**Task directions:**
Retype the line in which "Youtube (636, 2455)" appears, then every line after it until the records end. Leave out the pictures.

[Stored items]
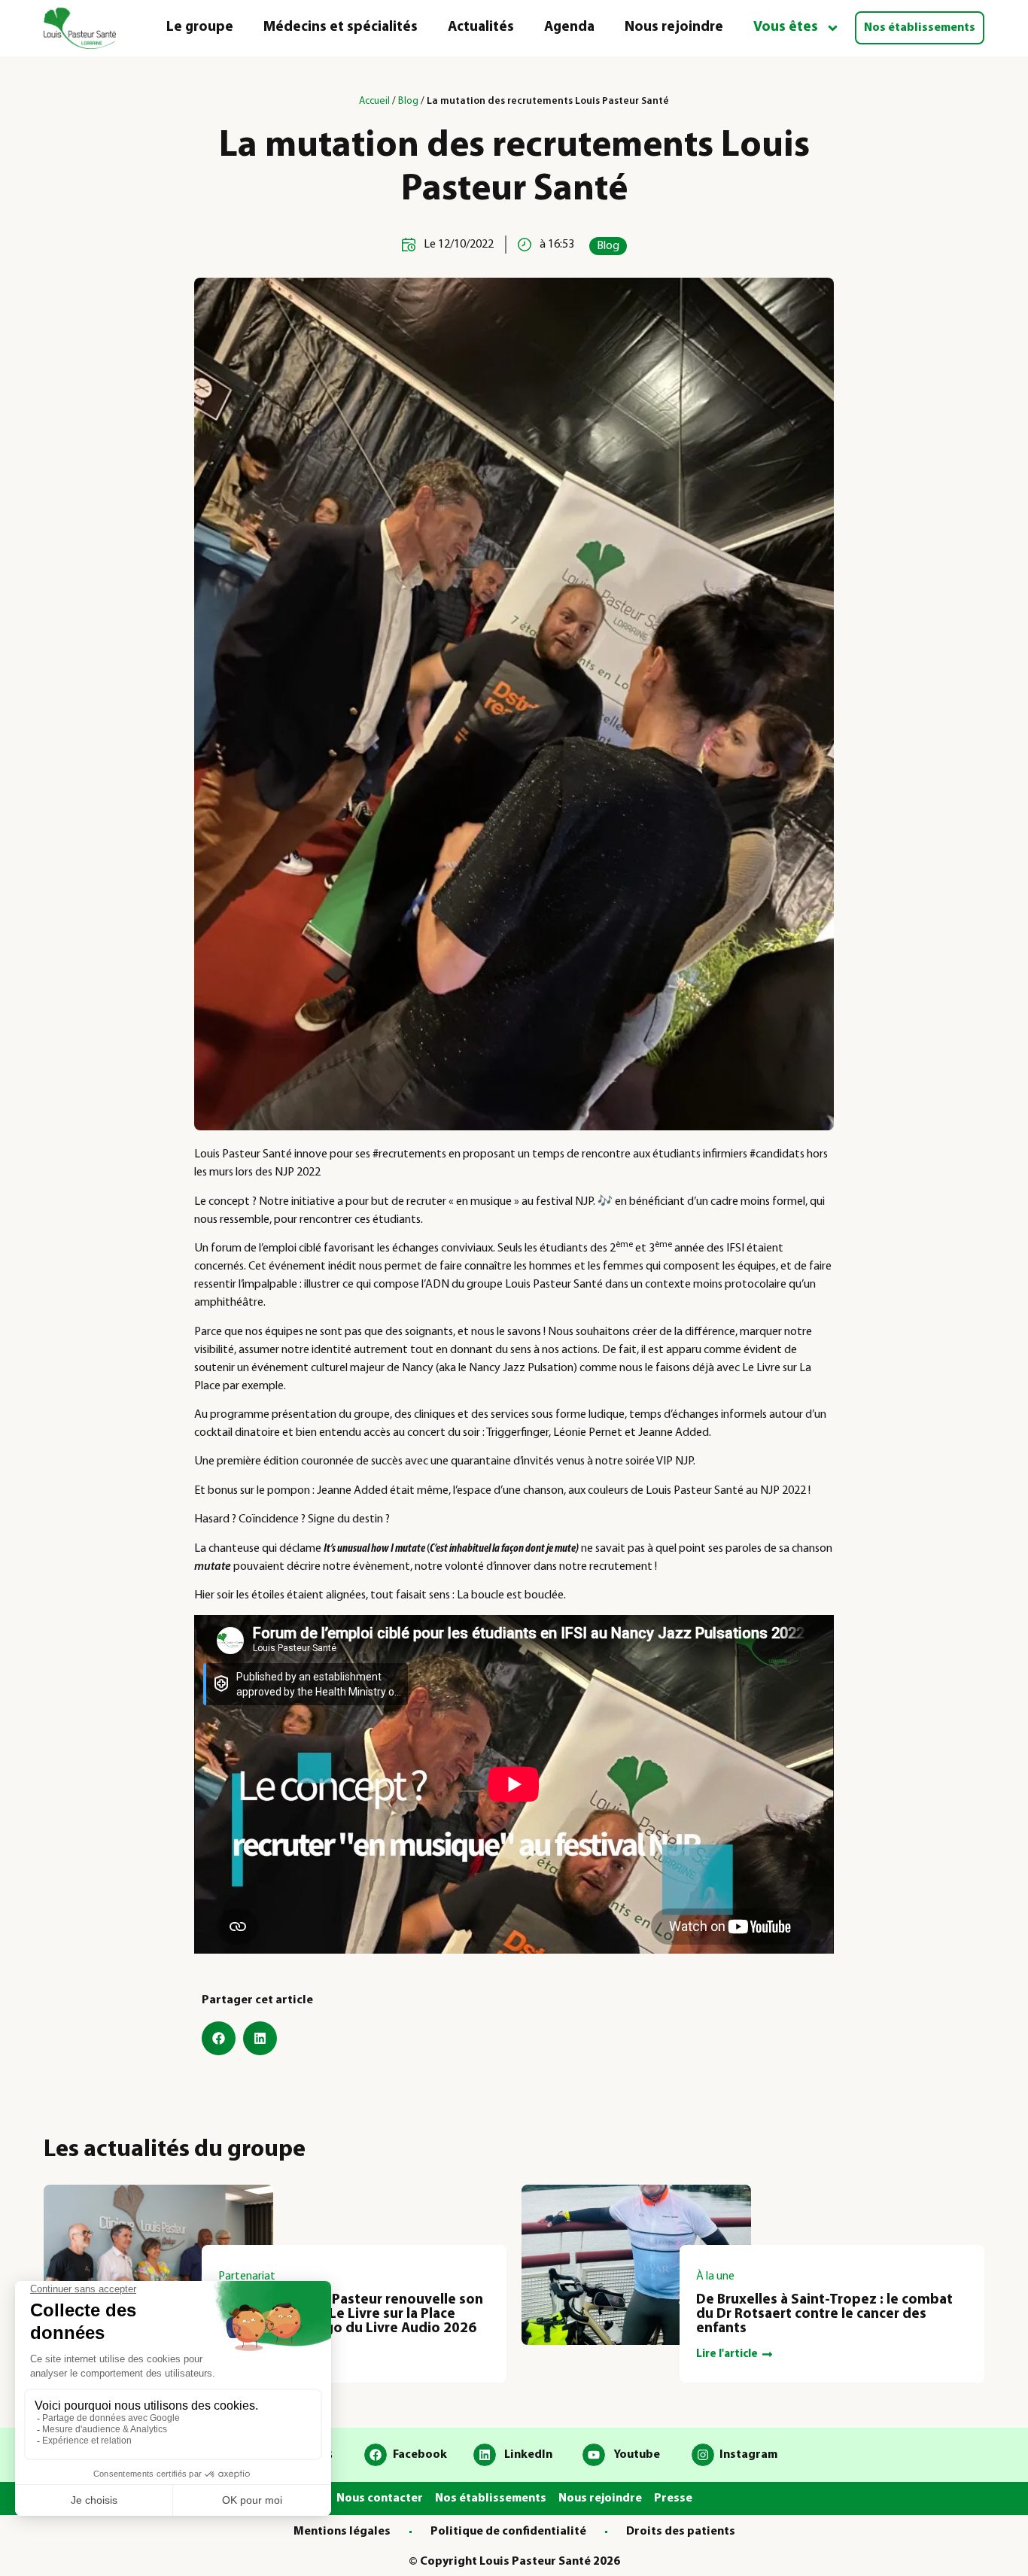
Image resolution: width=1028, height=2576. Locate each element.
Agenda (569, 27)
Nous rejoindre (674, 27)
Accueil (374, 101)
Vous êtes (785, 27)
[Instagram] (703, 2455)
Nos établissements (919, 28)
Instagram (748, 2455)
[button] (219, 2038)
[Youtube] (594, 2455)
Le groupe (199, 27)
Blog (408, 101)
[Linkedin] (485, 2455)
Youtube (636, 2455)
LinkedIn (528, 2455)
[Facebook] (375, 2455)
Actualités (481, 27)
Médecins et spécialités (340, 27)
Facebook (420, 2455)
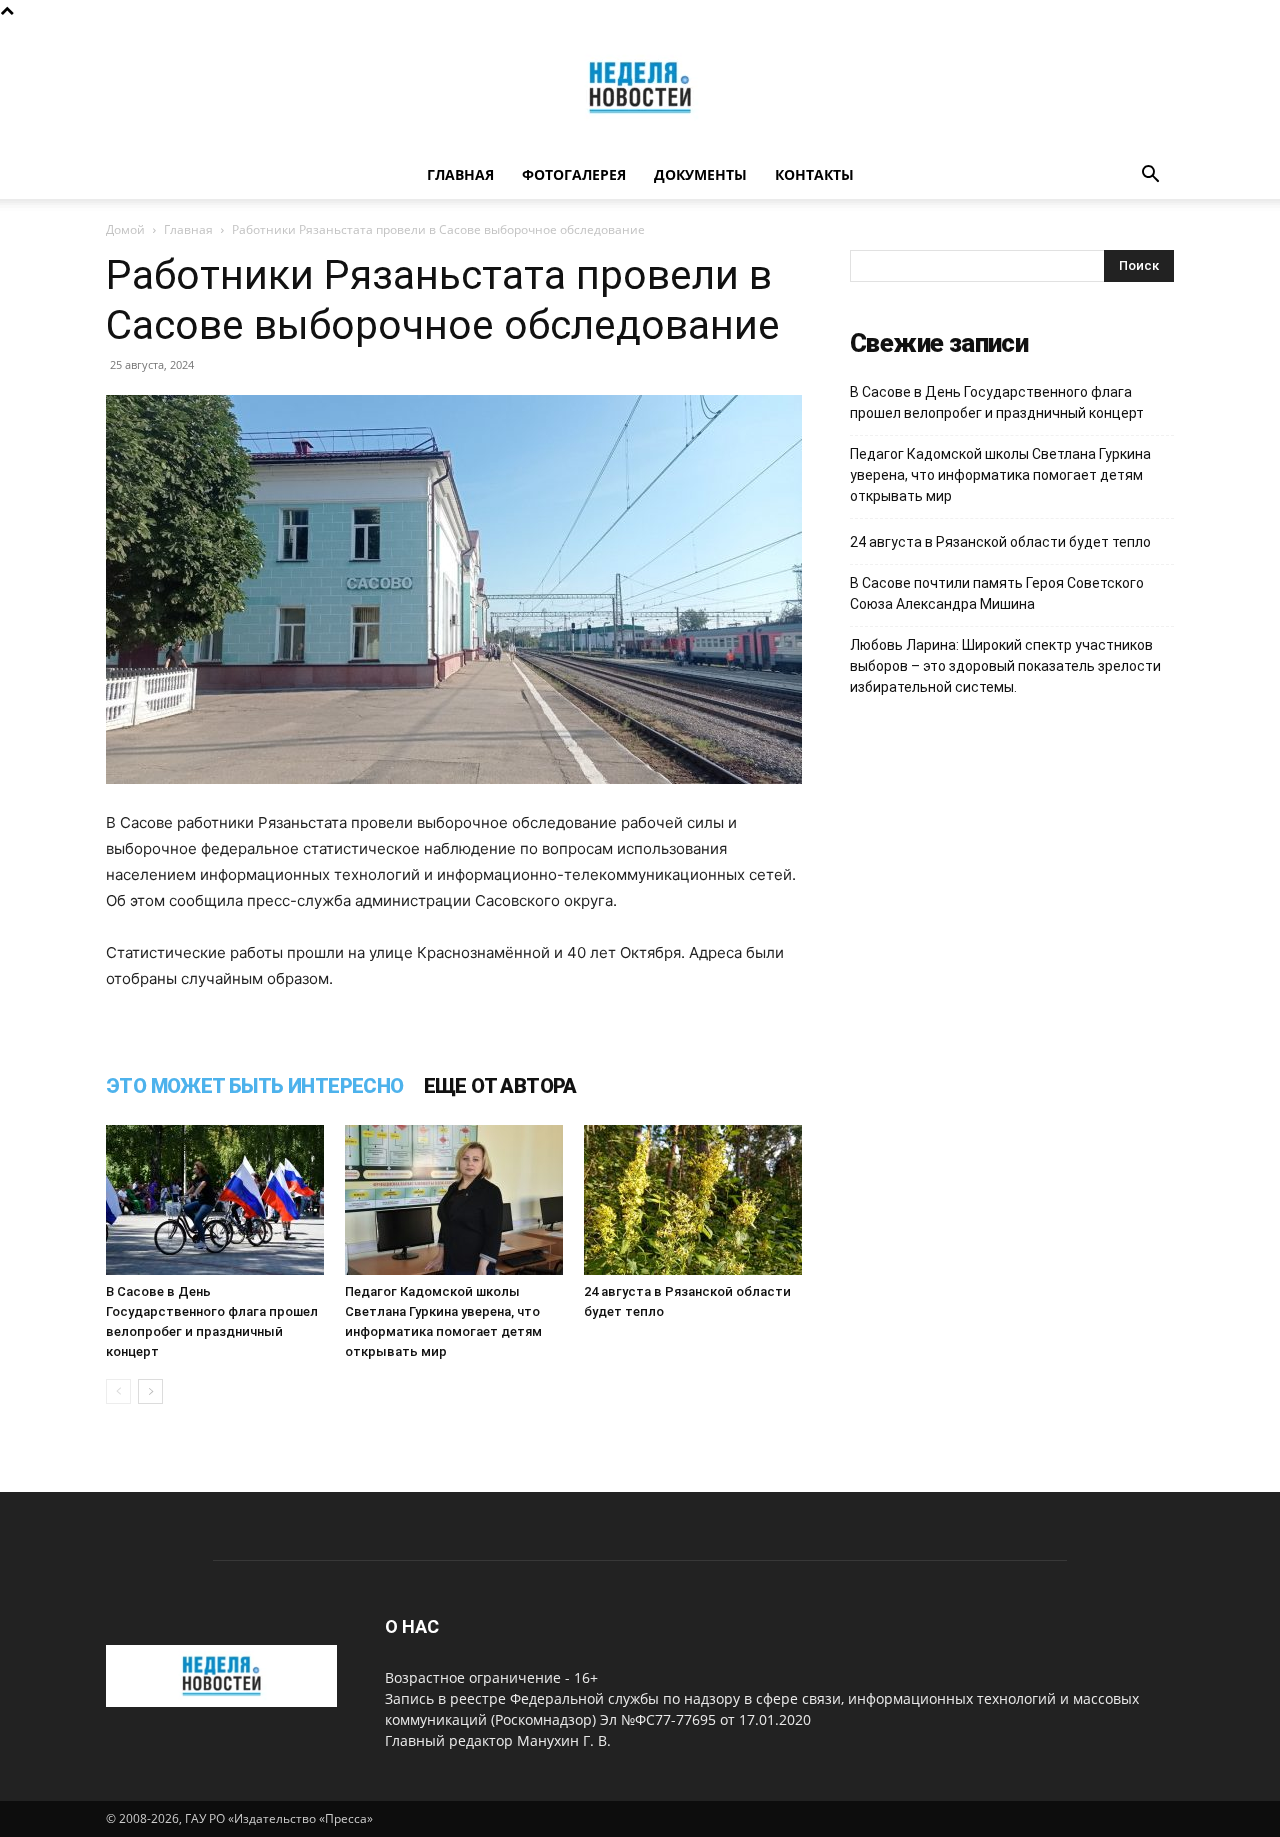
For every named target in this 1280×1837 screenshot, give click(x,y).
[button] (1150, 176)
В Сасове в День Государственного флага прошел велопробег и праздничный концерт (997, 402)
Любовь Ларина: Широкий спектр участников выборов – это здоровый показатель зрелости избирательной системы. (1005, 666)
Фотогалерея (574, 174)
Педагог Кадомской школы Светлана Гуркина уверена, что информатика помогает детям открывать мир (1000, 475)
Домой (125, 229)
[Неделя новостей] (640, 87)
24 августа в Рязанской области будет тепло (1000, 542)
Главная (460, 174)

**Worked solution:**
Youtube (636, 2455)
LinkedIn (528, 2455)
[Facebook] (375, 2455)
Actualités (481, 27)
Médecins et spécialités (340, 27)
Facebook (420, 2455)
For every named target in this 1280×1837 screenshot, give click(x,y).
[button] (1150, 176)
В Сасове в День Государственного флага прошел велопробег и праздничный концерт (997, 402)
Любовь Ларина: Широкий спектр участников выборов – это здоровый показатель зрелости избирательной системы. (1005, 666)
Фотогалерея (574, 174)
Педагог Кадомской школы Светлана Гуркина уверена, что информатика помогает детям открывать мир (1000, 475)
Домой (125, 229)
[Неделя новостей] (640, 87)
24 августа в Рязанской области будет тепло (1000, 542)
Главная (460, 174)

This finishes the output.